--- Assignment ---
Print out all of the records exactly; no picture belongs in the result.

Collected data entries
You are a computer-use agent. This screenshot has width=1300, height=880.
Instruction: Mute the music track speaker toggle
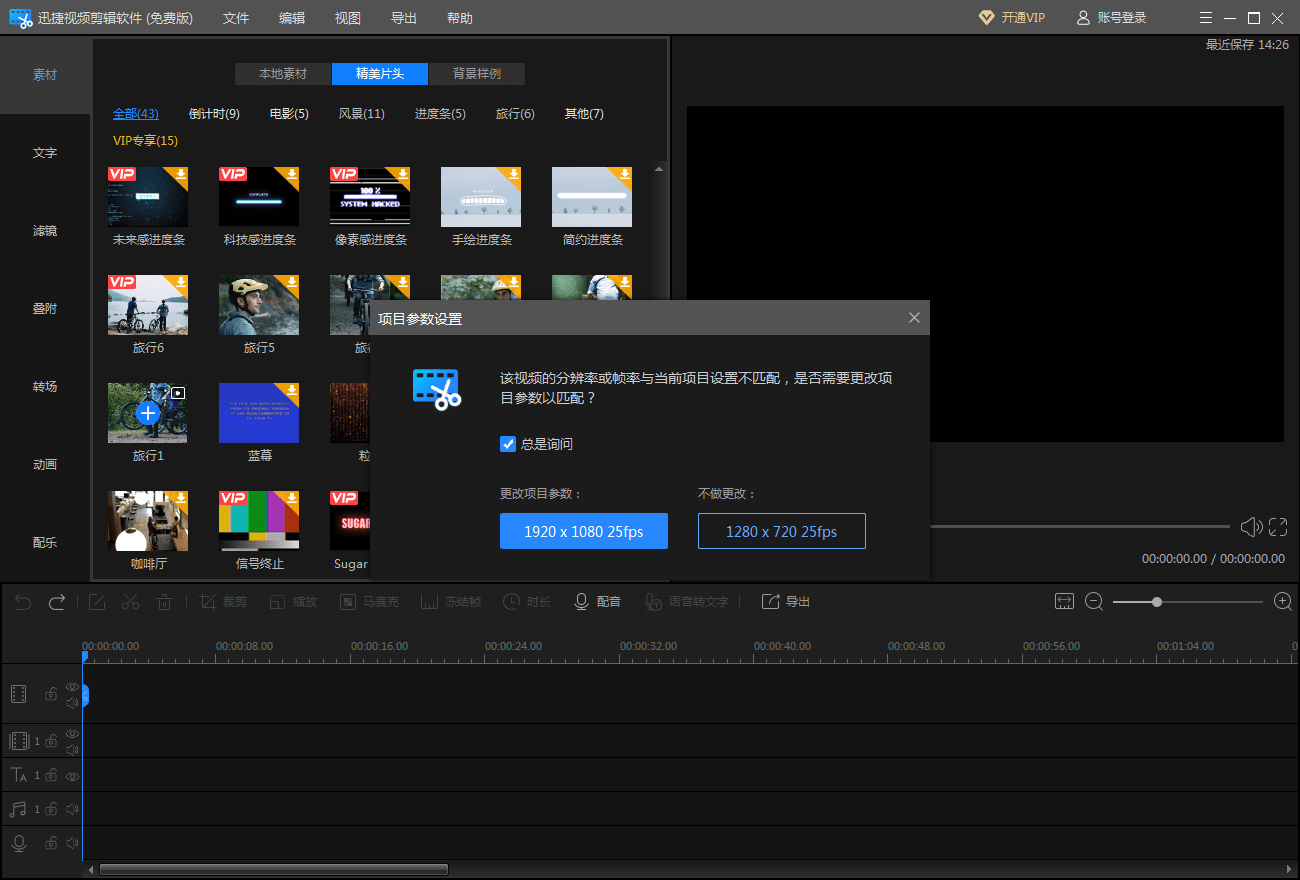[x=72, y=809]
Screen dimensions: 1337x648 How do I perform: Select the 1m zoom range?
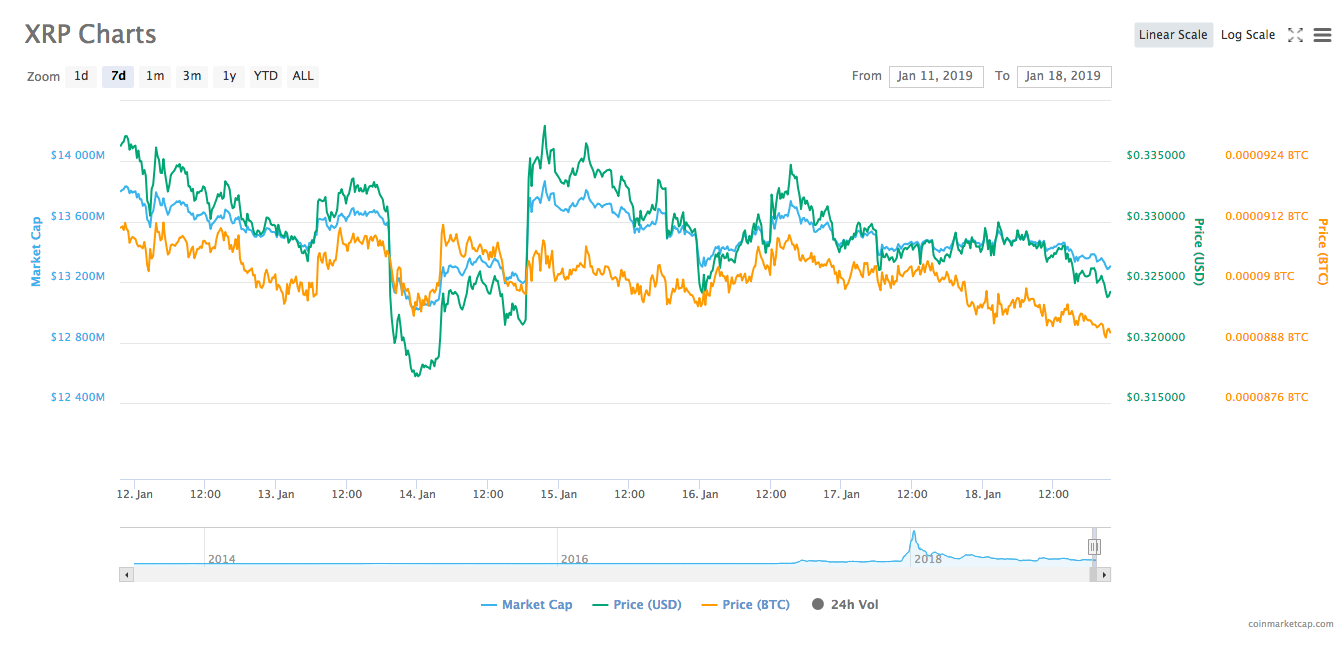[x=155, y=76]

--- Answer below ---
You are a computer-use agent. This screenshot has width=1300, height=880.
Instruction: Mute the music track speaker toggle
[x=72, y=809]
Screen dimensions: 1337x648 How do I perform: Select the 1m zoom range?
[x=155, y=76]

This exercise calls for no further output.